The helicopter crashed at Sisne Khola, Pathibhara, Taplejung, Nepal. Nepalese police reported that Rabindra Adhikari and another passenger were in an identifiable state. Moments after the helicopter went missing, Taplejung residents reported to the police that they had heard a loud bang and seen smoke and fire in the area. Suraj Bhattarai, a witness also reported to the police "The helicopter is in pieces, and scattered all over". The helicopter caught fire after hitting Chuchche Dada and falling down to Sisne Khola.

== Aftermath ==
The Office of the Prime Minister declared 28 February 2019 to be national mourning day in Nepal to pay respect to those who died in the helicopter crash. Nepal's Home Minister Ram Bahadur Thapa said "All educational institutes, government offices, diplomatic missions will remain closed with a national flag lowered half-mast to mourn the death." Thapa also said that "The national flag will be hoisted at half-staff to mourn the departed souls."

The bodies of four people were brought to Suketar Airport on Wednesday afternoon. Chief District Officer of Taplejung District Anuj Bhandari said "There has been heavy snowfall. We could not take out all the bodies. We will try again tomorrow", he also added that recovering bodies in the crash site is difficult due to helicopter crash site being at the slope of a hill.

Nepal's prime minister Khadga Prasad Oli and Pushpa Kamal Dahal told the media "The country has lost a dependable youth leader with abundant possibilities in the demise of Minister for Culture, Tourism and Civil Aviation Rabindra Adhikari".

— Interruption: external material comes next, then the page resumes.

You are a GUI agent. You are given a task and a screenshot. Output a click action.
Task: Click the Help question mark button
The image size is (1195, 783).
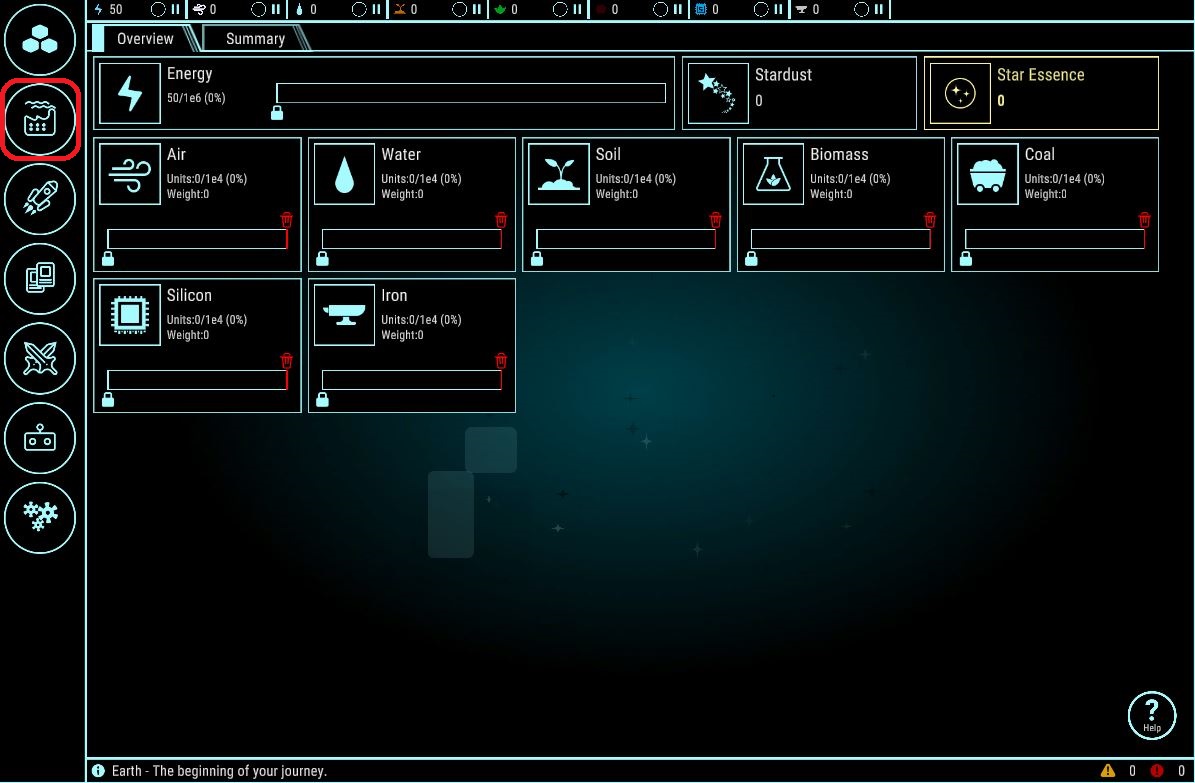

Mourning the loss of their managing director, Yeti Airlines, and Tara Air cancelled all flights on 1 March 2019.

The bodies of the passengers and the pilot were brought to Kathmandu on February 28 at 12:10 p.m. Nepal Communist Party (NCP) said all of the bodies would be cremated with state honours at Ramghat in Nepal. Before the funeral Adhikari's body would be kept at Exhibition Centre at local Nayabazar to pay respect toward him and his body would be cremated at Pokhara, Nepal.

== Investigation ==
On 28 February, the Government of Nepal opened an investigation into the accident.

Four months after the accident, the investigation committee released a preliminary report which blamed violations of operating procedures, such as a misbalance of weights and an inexperienced pilot, and the weather conditions for causing the crash.

The AAIC concluded the accident was caused by several factors, one of which is unfavorable weather in the Pathibhara area which results in IMC (Instrument Meteorological Conditions) conditions. These adverse weather conditions caused the pilot to lose situational awareness and positive control of the helicopter, which ultimately led to a CFIT (Controlled Flight Into Terrain) accident.